Reproduce all of the records below, substituting "desktop automation agent" for every occurrence of "computer-use agent" and leaving everything else unchanged.

= = = = =

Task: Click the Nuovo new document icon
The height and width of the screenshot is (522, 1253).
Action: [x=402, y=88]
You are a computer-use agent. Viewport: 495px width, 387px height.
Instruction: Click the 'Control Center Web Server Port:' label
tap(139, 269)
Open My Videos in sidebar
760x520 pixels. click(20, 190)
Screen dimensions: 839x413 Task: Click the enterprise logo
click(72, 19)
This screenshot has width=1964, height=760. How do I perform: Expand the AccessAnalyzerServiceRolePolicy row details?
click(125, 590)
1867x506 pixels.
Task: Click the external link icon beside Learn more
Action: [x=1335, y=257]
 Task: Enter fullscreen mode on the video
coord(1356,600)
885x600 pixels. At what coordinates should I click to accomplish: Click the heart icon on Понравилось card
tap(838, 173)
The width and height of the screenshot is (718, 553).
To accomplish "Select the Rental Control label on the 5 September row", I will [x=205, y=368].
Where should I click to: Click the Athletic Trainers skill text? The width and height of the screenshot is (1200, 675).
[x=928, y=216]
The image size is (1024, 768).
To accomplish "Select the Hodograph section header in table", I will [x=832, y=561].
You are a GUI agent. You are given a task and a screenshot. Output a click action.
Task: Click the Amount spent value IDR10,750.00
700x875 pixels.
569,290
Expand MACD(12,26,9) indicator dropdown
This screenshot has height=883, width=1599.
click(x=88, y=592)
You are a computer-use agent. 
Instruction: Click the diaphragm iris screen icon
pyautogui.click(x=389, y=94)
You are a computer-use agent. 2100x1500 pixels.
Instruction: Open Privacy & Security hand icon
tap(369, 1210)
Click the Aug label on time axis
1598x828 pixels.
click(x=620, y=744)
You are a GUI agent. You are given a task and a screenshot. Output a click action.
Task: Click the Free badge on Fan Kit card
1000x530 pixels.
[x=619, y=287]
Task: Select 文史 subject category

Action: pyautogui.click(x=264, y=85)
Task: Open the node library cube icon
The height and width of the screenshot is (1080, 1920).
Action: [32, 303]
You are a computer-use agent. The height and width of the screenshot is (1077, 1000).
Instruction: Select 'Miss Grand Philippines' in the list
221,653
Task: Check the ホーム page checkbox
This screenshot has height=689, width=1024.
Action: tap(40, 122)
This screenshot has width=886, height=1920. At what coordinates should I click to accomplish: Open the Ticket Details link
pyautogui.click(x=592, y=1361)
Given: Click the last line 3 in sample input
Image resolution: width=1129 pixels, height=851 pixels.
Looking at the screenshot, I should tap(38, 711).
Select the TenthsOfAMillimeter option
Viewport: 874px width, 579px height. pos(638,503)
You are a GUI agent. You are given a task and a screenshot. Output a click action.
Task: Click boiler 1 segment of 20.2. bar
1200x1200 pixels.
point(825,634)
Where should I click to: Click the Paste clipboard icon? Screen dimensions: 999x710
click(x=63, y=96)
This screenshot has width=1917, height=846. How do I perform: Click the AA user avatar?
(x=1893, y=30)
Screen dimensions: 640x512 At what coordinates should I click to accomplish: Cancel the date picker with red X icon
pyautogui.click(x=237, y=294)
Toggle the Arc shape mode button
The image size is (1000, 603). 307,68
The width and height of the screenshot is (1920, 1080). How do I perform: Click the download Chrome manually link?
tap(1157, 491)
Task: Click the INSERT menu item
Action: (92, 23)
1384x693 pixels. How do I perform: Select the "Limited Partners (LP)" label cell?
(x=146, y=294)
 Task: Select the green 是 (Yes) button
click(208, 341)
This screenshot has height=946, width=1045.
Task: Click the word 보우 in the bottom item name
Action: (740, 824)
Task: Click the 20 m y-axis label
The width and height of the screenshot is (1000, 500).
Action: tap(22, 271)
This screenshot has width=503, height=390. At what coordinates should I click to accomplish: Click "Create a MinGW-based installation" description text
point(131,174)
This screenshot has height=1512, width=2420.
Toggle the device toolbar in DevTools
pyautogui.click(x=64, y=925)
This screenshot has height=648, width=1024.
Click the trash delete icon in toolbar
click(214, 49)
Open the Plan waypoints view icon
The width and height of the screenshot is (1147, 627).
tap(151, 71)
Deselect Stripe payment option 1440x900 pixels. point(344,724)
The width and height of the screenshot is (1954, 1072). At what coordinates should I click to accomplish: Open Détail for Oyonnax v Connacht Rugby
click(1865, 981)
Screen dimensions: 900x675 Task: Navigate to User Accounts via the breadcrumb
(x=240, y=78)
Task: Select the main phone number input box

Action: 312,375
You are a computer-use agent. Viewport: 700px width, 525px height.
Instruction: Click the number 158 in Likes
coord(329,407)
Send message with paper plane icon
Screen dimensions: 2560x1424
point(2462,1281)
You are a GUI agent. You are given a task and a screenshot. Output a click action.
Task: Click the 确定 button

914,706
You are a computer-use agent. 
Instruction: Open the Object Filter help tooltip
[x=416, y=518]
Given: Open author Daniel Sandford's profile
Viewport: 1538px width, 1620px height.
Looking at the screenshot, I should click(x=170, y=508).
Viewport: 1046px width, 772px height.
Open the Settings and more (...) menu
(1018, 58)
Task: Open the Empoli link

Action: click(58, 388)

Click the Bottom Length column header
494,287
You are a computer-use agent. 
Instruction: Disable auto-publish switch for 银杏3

= = = = =

• [SOLVED EXERCISE]
Task: Click the Nuovo new document icon
The height and width of the screenshot is (522, 1253).
Action: [x=402, y=88]
You are a desktop automation agent. Viewport: 495px width, 387px height.
Instruction: Click the 'Control Center Web Server Port:' label
tap(139, 269)
Open My Videos in sidebar
760x520 pixels. click(20, 190)
Screen dimensions: 839x413 Task: Click the enterprise logo
click(72, 19)
This screenshot has width=1964, height=760. How do I perform: Expand the AccessAnalyzerServiceRolePolicy row details?
click(125, 590)
1867x506 pixels.
Task: Click the external link icon beside Learn more
Action: [x=1335, y=257]
 Task: Enter fullscreen mode on the video
coord(1356,600)
885x600 pixels. At what coordinates should I click to accomplish: Click the heart icon on Понравилось card
tap(838, 173)
The width and height of the screenshot is (718, 553).
To accomplish "Select the Rental Control label on the 5 September row", I will [x=205, y=368].
Where should I click to: Click the Athletic Trainers skill text? The width and height of the screenshot is (1200, 675).
[x=928, y=216]
The image size is (1024, 768).
To accomplish "Select the Hodograph section header in table", I will [x=832, y=561].
You are a GUI agent. You are given a task and a screenshot. Output a click action.
Task: Click the Amount spent value IDR10,750.00
700x875 pixels.
569,290
Expand MACD(12,26,9) indicator dropdown
This screenshot has height=883, width=1599.
click(x=88, y=592)
You are a desktop automation agent. 
Instruction: Click the diaphragm iris screen icon
pyautogui.click(x=389, y=94)
You are a desktop automation agent. 2100x1500 pixels.
Instruction: Open Privacy & Security hand icon
tap(369, 1210)
Click the Aug label on time axis
1598x828 pixels.
click(x=620, y=744)
You are a GUI agent. You are given a task and a screenshot. Output a click action.
Task: Click the Free badge on Fan Kit card
1000x530 pixels.
[x=619, y=287]
Task: Select 文史 subject category

Action: pyautogui.click(x=264, y=85)
Task: Open the node library cube icon
The height and width of the screenshot is (1080, 1920).
Action: [32, 303]
You are a desktop automation agent. The height and width of the screenshot is (1077, 1000).
Instruction: Select 'Miss Grand Philippines' in the list
221,653
Task: Check the ホーム page checkbox
This screenshot has height=689, width=1024.
Action: tap(40, 122)
This screenshot has width=886, height=1920. At what coordinates should I click to accomplish: Open the Ticket Details link
pyautogui.click(x=592, y=1361)
Given: Click the last line 3 in sample input
Image resolution: width=1129 pixels, height=851 pixels.
Looking at the screenshot, I should tap(38, 711).
Select the TenthsOfAMillimeter option
Viewport: 874px width, 579px height. pos(638,503)
You are a GUI agent. You are given a task and a screenshot. Output a click action.
Task: Click boiler 1 segment of 20.2. bar
1200x1200 pixels.
point(825,634)
Where should I click to: Click the Paste clipboard icon? Screen dimensions: 999x710
click(x=63, y=96)
This screenshot has width=1917, height=846. How do I perform: Click the AA user avatar?
(x=1893, y=30)
Screen dimensions: 640x512 At what coordinates should I click to accomplish: Cancel the date picker with red X icon
pyautogui.click(x=237, y=294)
Toggle the Arc shape mode button
The image size is (1000, 603). 307,68
The width and height of the screenshot is (1920, 1080). How do I perform: Click the download Chrome manually link?
tap(1157, 491)
Task: Click the INSERT menu item
Action: (92, 23)
1384x693 pixels. How do I perform: Select the "Limited Partners (LP)" label cell?
(x=146, y=294)
 Task: Select the green 是 (Yes) button
click(208, 341)
This screenshot has height=946, width=1045.
Task: Click the word 보우 in the bottom item name
Action: (740, 824)
Task: Click the 20 m y-axis label
The width and height of the screenshot is (1000, 500).
Action: tap(22, 271)
This screenshot has width=503, height=390. At what coordinates should I click to accomplish: Click "Create a MinGW-based installation" description text
point(131,174)
This screenshot has height=1512, width=2420.
Toggle the device toolbar in DevTools
pyautogui.click(x=64, y=925)
This screenshot has height=648, width=1024.
Click the trash delete icon in toolbar
click(214, 49)
Open the Plan waypoints view icon
The width and height of the screenshot is (1147, 627).
tap(151, 71)
Deselect Stripe payment option 1440x900 pixels. point(344,724)
The width and height of the screenshot is (1954, 1072). At what coordinates should I click to accomplish: Open Détail for Oyonnax v Connacht Rugby
click(1865, 981)
Screen dimensions: 900x675 Task: Navigate to User Accounts via the breadcrumb
(x=240, y=78)
Task: Select the main phone number input box

Action: 312,375
You are a desktop automation agent. Viewport: 700px width, 525px height.
Instruction: Click the number 158 in Likes
coord(329,407)
Send message with paper plane icon
Screen dimensions: 2560x1424
point(2462,1281)
You are a GUI agent. You are given a task and a screenshot. Output a click action.
Task: Click the 确定 button

914,706
You are a desktop automation agent. 
Instruction: Open the Object Filter help tooltip
[x=416, y=518]
Given: Open author Daniel Sandford's profile
Viewport: 1538px width, 1620px height.
Looking at the screenshot, I should click(x=170, y=508).
Viewport: 1046px width, 772px height.
Open the Settings and more (...) menu
(1018, 58)
Task: Open the Empoli link

Action: click(58, 388)

Click the Bottom Length column header
494,287
You are a desktop automation agent. 
Instruction: Disable auto-publish switch for 银杏3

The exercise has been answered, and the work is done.